What About Off-Campus Housing?
Your son or daughter, especially after their freshman year, might be living off campus in an apartment not owned by the college, often shared with other students. In most cases, this means they won't be able to get college dorm insurance and your homeowner’s or renter’s policy will not cover them. What to do? In this case, a renter’s policy makes the most sense (for a more complete discussion of renter’s insurance, see 6 Reasons You Need Renter's Insurance).
In general, renter’s policies are significantly less expensive than homeowner’s policies because the structure (the building you live in) is not covered. What is covered is all of your personal property, personal liability, and other items, such as relocation costs in case, for example, the building burns down. Note that the policy will cover only your son or daughter’s possessions, liability, and relocation costs; it will not provide coverage for any of their housemates.
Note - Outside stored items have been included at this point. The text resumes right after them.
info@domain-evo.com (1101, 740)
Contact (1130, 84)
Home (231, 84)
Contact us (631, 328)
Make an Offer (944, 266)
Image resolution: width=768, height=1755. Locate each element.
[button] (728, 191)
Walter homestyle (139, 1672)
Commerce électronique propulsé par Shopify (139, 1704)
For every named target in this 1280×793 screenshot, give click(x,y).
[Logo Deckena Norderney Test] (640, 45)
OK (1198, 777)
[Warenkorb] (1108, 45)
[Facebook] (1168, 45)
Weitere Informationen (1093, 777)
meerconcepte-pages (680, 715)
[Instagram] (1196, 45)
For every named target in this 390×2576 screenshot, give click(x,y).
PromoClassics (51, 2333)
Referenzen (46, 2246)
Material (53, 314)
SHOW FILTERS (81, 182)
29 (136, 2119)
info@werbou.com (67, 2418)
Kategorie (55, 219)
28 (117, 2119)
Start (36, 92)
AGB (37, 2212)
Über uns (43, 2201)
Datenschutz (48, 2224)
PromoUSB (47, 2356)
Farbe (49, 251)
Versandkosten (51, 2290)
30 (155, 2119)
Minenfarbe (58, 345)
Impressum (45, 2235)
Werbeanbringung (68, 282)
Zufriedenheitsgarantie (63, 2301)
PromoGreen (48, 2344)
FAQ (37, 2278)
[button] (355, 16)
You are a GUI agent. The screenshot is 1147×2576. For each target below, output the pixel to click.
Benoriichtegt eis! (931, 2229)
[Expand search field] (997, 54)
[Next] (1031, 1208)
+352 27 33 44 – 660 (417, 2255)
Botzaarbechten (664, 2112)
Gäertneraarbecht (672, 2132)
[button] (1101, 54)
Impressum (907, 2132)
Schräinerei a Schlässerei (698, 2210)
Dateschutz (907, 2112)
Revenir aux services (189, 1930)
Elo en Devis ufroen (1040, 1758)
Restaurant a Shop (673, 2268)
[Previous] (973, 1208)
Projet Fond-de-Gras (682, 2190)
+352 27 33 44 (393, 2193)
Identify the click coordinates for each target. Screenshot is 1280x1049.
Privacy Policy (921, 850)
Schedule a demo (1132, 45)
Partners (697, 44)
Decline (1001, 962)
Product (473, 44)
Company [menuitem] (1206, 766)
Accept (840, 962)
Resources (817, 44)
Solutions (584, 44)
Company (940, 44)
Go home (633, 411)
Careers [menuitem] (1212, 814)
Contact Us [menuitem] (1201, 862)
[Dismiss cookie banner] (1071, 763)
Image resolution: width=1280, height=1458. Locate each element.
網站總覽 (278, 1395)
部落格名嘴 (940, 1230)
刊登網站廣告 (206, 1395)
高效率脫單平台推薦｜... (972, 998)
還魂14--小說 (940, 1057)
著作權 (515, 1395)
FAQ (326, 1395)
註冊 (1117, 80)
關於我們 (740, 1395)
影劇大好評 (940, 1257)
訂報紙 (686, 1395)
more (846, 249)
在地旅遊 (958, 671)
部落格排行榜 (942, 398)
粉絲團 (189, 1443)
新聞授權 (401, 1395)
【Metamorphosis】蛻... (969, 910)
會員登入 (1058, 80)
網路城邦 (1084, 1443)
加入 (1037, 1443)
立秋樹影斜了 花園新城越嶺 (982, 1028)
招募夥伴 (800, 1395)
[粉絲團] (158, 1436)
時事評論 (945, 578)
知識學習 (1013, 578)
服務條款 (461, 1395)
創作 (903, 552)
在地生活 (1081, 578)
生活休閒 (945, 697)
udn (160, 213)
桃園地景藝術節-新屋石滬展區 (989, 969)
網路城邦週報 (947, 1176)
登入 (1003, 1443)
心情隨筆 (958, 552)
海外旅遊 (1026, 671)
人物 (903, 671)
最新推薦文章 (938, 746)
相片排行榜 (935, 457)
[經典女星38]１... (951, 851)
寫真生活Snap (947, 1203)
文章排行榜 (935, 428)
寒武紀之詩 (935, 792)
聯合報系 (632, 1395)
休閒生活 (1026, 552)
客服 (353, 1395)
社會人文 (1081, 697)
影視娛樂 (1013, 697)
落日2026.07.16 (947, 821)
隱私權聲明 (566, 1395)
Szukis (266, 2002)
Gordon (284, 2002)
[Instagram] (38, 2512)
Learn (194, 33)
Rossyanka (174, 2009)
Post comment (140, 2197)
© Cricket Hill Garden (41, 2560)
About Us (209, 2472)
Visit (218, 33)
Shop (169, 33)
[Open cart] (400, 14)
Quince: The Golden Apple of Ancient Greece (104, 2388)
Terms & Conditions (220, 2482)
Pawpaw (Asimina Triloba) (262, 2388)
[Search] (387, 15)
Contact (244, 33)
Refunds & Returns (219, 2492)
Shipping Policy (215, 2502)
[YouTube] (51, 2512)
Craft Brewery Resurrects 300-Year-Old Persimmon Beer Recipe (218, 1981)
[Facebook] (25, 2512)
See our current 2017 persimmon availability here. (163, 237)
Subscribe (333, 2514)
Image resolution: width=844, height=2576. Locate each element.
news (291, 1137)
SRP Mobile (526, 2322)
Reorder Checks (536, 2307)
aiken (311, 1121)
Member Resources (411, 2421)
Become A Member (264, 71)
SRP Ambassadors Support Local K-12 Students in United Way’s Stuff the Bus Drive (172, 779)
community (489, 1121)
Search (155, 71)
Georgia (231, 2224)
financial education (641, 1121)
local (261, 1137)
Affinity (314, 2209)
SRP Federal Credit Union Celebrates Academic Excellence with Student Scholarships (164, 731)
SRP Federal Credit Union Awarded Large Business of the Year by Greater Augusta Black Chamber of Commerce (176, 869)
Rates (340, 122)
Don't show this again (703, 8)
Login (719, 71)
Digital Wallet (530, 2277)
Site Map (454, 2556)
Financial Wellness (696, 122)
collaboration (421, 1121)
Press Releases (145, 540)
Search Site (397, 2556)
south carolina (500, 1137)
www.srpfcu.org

What are the Risks and Costs?
Risks vary significantly from school to school and are often similar to the risks found in the surrounding community. If your son or daughter is in a dorm in New York City, Chicago, or San Francisco, the risk of theft will almost certainly be higher—probably a lot higher—than if they will be attending college in a small Midwestern town. The premiums will reflect the risk, so they will be lower for students in low-risk locations.
Dorm insurance is usually even cheaper than renter’s insurance, which is often well under $100 a month. Some schools also have group arrangements with an insurer that allow students to buy the insurance at steeply discounted rates. When making housing arrangements with the school, be sure to ask if they have dorm insurance available for their students.
It’s Worth a Look
If your son or daughter is soon off to college, or is already there and does not have a separate policy, it’s worth looking into. Talk to the school first if they'll be staying in a dorm. If the school has nothing to offer, talk to an insurance agent—getting a quote is free (before you do, consult our 5 Questions to Ask Before Choosing an Insurance Agent). Be prepared before you call: make a list of all of your son or daughter’s possessions so you can base your decision on accurate numbers.